Permanecimos en la plataforma. La invitación de Victoria a pasar a la habitación había sido irónica, y yo fui lo suficientemente perceptivo para advertirlo. Pensé que, por distintos motivos, ambos deseábamos quedamos afuera. Yo así lo prefería porque mi trabajo en la intemperie me había hecho gustar del aire fresco y, por contraste, el interior de los edificios ahora me daba claustrofobia, y supuse que Victoria también lo prefería porque esta plataforma era, para ella, lo más aproximado a salir de la ciudad.
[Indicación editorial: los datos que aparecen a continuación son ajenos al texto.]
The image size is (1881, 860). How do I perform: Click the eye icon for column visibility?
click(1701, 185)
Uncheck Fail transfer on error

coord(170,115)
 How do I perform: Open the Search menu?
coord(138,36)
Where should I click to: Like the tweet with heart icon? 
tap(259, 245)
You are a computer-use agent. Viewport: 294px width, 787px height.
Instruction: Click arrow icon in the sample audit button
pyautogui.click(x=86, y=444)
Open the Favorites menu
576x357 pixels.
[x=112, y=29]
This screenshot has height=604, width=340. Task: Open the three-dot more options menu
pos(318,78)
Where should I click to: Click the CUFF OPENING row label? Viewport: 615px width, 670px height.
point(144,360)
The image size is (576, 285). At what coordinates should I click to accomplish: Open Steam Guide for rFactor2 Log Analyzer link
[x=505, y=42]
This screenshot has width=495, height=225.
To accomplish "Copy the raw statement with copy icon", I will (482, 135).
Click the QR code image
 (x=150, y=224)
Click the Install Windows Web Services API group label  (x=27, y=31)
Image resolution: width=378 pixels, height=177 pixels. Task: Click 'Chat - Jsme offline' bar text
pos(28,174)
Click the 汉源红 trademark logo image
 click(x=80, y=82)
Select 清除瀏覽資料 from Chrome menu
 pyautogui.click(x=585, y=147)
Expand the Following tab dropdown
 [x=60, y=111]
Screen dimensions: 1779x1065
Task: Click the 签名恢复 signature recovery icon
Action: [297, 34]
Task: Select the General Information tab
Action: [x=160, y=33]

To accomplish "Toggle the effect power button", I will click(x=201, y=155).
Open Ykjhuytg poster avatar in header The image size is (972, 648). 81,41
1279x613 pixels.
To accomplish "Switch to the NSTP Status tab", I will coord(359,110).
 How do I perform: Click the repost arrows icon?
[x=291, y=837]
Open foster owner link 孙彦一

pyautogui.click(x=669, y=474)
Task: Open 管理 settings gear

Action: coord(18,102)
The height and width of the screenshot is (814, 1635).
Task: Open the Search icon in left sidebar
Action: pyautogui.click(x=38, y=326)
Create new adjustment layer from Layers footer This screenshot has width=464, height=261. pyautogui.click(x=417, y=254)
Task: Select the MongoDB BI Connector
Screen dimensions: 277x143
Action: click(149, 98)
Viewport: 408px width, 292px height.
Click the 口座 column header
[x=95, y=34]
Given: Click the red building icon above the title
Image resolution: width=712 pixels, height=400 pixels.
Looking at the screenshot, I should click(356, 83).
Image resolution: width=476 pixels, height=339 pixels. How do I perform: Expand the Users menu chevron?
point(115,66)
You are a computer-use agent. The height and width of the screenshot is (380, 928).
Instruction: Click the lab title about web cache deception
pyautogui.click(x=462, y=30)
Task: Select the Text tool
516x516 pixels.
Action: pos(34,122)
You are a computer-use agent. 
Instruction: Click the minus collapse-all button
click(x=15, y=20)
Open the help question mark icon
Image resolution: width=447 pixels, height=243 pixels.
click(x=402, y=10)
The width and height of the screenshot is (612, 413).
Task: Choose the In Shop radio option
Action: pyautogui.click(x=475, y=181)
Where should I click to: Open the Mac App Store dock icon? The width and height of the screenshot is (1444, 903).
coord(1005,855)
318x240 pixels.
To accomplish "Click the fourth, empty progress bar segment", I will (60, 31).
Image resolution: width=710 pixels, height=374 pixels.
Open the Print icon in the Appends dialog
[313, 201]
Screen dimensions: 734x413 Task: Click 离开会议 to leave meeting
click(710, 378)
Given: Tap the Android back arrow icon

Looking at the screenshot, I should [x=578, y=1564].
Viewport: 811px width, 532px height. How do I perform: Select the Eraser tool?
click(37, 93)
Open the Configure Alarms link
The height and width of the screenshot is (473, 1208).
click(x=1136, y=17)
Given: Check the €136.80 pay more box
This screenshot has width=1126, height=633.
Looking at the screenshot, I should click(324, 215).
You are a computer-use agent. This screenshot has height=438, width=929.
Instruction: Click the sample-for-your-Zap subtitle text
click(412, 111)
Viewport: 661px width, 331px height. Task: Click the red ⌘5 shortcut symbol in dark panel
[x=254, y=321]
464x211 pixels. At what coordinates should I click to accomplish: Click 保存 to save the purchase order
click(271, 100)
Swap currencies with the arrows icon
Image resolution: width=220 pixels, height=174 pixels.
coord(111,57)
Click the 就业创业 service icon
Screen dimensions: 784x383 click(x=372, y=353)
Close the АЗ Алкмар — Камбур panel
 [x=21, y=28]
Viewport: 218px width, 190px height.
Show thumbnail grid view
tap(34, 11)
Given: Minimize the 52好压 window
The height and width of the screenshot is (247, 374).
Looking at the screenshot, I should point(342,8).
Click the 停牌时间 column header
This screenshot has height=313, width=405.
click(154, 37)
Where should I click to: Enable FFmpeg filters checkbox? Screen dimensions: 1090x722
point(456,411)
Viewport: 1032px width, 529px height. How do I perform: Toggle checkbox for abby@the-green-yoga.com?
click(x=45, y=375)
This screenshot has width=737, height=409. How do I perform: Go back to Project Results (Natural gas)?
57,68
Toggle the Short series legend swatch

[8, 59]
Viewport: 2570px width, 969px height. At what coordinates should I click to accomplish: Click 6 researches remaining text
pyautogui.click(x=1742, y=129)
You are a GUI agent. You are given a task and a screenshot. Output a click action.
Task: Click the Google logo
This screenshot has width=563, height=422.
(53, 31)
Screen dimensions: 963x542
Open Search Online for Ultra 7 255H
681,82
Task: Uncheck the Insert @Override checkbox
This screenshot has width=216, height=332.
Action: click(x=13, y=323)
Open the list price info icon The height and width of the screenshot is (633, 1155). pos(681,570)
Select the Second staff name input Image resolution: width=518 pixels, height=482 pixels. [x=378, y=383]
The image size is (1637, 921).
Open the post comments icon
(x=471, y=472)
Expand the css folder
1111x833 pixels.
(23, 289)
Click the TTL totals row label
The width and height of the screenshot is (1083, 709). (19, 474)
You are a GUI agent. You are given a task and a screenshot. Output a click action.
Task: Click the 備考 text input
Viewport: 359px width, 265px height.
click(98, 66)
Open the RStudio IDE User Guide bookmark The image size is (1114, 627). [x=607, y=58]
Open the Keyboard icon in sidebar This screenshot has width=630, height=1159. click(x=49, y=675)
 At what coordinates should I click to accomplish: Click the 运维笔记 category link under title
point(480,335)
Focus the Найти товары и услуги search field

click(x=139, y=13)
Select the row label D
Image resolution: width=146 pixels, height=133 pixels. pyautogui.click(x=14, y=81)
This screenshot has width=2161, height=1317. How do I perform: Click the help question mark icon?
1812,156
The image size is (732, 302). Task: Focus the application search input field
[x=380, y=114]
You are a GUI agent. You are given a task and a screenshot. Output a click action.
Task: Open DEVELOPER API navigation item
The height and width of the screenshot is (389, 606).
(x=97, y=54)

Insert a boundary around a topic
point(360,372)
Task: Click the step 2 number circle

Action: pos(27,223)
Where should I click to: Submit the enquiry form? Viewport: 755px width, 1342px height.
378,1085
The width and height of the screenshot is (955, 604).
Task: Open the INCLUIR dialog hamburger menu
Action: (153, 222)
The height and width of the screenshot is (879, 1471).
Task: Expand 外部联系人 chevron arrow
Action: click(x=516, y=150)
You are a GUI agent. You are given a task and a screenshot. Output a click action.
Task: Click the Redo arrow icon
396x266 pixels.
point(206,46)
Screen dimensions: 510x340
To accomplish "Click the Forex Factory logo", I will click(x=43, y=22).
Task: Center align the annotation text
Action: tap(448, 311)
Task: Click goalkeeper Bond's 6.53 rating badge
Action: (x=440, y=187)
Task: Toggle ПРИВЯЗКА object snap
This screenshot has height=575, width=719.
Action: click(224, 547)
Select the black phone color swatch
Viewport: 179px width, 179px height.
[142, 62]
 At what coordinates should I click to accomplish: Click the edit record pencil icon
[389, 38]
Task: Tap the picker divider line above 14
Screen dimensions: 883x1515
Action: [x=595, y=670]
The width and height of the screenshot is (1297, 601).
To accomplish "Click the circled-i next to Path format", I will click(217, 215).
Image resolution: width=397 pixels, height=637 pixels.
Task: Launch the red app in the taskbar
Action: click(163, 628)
No obstante, la campiña ondulada no hacía más que recordarnos la diferencia que nos separaba.
—Podrías solicitar ser trasladada a un gremio —dije—, Estoy seguro de que...
—No soy del sexo indicado —replicó ella bruscamente—. Es para hombres solamente. ¿O es que no te diste cuenta?
—No...
—Yo no he necesitado de mucho tiempo para darme cuenta de varias cosas —prosiguió, hablando rápidamente con el mismo tono agrio—. Lo he visto toda mi vida y nunca lo reconocí: mi padre, que siempre trabajaba fuera de la ciudad, mi madre dedicada a su tarea de organizar esas cosas a las que nosotros no prestábamos atención, como la comida, la calefacción y la depuración de aguas residuales. Ahora me doy cuenta. Las mujeres son demasiado valiosas para arriesgarlas en el exterior. Se las necesita en la ciudad porque pueden parir y volver a parir una y otra vez. Si no tienen la suerte de nacer en la ciudad, se las puede traer de afuera y mandarlas de vuelta cuando han cumplido su objetivo. —Una vez más el tema espinoso, pero esta vez ella no vaciló. Sé que el trabajo fuera de la ciudad hay que hacerlo, sea lo que fuere, y que implica un riesgo... pero a mí no me han dado derecho a elegir. Simplemente porque soy mujer no se me permite otra opción que quedarme encerrada en este maldito lugar y aprender cosas fascinantes acerca de la producción de alimentos y, cuando pueda, tener hijos.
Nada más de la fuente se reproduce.